Terminology: a secure channel is a communication channel that is protected against man-in-the-middle attacks and eavesdropping. Encryption alone does not make a secure channel. The simple way to establish a secure channel is to use SSL/TLS. but there are subtleties.
Encrypting the traffic is only part of the protection against man-in-the-middle attacks. This prevents the attacker from decoding the traffic, because he doesn't know the decryption key. This also prevents the attacker from injecting arbitrary traffic, because he doesn't know the encryption key.
With only encryption, the man-in-the-middle can inject some traffic by coming up with some ciphertext. He might not know what the plaintext is, but that can still cause trouble — the recipient is getting garbled data, which could even trigger a parser bug. A secure channel provides not only encryption, but authentication — a verification that the data comes from the legitimate source.
If the communication protocol is based on packet, each packet must have a tag that indicates who sent it (so that the attacker can't send traffic from one party back to itself) and some kind of sequence number (so that the attacker can't resend an old packet, which may now have a different effect).
Of course, if the attacker can suppress traffic in addition to listening and injecting, the attacker can disrupt the communication by cutting it off altogether, reordering packets, etc. Reordering packets can be detected (and the packets reordered or discarded) by properly using sequence numbers to authenticate the communication (which is stronger than authenticating each individual packet). No amount of cryptography will remove the attacker's ability to block all traffic, if he can delete packets. You need physical means: armed couriers, radio transmitters that are stronger than the adversary's jammers, …
Encryption might not always ensure that the communication remains confidential. The communication may allow side channels. In particular, the size and timing of packets may be revealing. For example:
- If on 5 June 1944 the BBC had suddenly transmitted a flurry of coded messages, that would have indicated that something was afoot, even if the messages had been undecodable. Remedy: send coded messages all the time, and if you have nothing to send, send random messages that are indistinguishable from useful messages.
- The size of the message may be an indication. For example, if military orders are sent to a rnpwbhm instead of a mcouzjooyb, you would know that the scope is important enough to involve a captain rather than a lieutenant, even if you wouldn't have been able to decrypt the rank. Remedy: use fixed-length codes for related concepts; dually, randomly vary the length of potentially-recognizable terms (e.g. through variant spellings of proper names, or more systematically append random-length garbage). (Both the attack and the remedy I cite here are from WWII histories, though I don't have the reference at hand.)
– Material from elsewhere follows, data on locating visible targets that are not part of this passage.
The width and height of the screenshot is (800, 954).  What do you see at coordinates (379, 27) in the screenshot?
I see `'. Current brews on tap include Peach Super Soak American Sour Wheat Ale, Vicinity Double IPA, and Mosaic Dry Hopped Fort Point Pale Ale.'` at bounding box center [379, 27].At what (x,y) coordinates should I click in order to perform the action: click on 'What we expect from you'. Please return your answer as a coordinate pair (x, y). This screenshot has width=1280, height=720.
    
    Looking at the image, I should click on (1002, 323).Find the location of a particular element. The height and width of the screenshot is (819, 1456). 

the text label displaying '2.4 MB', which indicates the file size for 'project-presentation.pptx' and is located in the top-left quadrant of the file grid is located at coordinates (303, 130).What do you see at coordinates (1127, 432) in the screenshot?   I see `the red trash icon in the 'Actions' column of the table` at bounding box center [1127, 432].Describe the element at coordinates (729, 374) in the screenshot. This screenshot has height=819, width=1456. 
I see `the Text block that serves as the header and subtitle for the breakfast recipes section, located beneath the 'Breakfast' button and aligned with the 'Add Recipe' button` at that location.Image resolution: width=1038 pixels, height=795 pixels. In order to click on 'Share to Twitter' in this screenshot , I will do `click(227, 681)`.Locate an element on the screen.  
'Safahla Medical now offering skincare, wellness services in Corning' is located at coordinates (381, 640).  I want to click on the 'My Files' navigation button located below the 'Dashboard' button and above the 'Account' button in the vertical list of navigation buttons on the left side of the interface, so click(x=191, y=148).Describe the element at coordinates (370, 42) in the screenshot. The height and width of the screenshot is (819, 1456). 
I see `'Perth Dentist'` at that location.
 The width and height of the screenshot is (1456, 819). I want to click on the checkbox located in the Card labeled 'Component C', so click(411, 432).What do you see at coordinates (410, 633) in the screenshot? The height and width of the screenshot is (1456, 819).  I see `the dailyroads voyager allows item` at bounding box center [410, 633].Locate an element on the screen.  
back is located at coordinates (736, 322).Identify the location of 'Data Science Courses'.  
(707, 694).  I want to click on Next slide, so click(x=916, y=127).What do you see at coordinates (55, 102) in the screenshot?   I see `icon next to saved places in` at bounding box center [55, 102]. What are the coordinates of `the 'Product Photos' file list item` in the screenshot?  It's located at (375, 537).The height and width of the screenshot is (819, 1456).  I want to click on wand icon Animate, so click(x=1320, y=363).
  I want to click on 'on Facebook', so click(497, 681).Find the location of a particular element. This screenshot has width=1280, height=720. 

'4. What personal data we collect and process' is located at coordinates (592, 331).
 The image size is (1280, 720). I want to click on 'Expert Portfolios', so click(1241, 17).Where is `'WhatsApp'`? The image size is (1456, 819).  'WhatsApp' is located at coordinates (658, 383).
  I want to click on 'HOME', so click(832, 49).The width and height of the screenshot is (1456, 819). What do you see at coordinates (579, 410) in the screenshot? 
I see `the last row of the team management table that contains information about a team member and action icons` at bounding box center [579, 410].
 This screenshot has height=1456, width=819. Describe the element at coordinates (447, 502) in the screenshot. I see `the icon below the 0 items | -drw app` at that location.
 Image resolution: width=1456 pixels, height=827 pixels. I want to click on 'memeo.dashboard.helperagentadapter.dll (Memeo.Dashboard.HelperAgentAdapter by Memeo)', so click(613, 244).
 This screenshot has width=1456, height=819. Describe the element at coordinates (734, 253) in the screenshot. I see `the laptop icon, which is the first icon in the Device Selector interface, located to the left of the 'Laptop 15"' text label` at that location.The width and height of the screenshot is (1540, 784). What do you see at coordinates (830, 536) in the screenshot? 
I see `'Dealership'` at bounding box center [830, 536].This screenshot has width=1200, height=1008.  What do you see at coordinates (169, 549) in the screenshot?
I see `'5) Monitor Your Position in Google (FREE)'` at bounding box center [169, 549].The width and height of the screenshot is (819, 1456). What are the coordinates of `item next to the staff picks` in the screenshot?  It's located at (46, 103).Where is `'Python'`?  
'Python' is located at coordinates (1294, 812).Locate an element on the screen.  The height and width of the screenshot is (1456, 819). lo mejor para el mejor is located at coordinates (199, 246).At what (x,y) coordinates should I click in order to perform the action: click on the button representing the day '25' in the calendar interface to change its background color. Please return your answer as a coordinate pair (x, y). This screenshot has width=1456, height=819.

- Voice traffic is particularly vulnerable to reconstruction because it is typically compressed and sent in real time. The rhythm of packets alone can be enough to reconstruct speech in lab conditions. Remedy: compress less and accept more lag, for example send a fixed-size packet every N milliseconds.
Another difficulty with protecting against man-in-the-middle attacks is initiating the communication. With a pre-shared key, this is not a problem, but if the two parties don't know each other beforehand, the attacker could be a direct man-in-the-middle: when Alice tries to establish a channel with Bob, Eve intercepts all packets and lets Alice establish a channel with her, then she establishes a channel with Bob, and relays traffic or not as she pleases. This is why SSL requires a certificate verification: the client verifies that the channel it's setting up is to the desired server (and, optionally, the server performs the symmetric verification).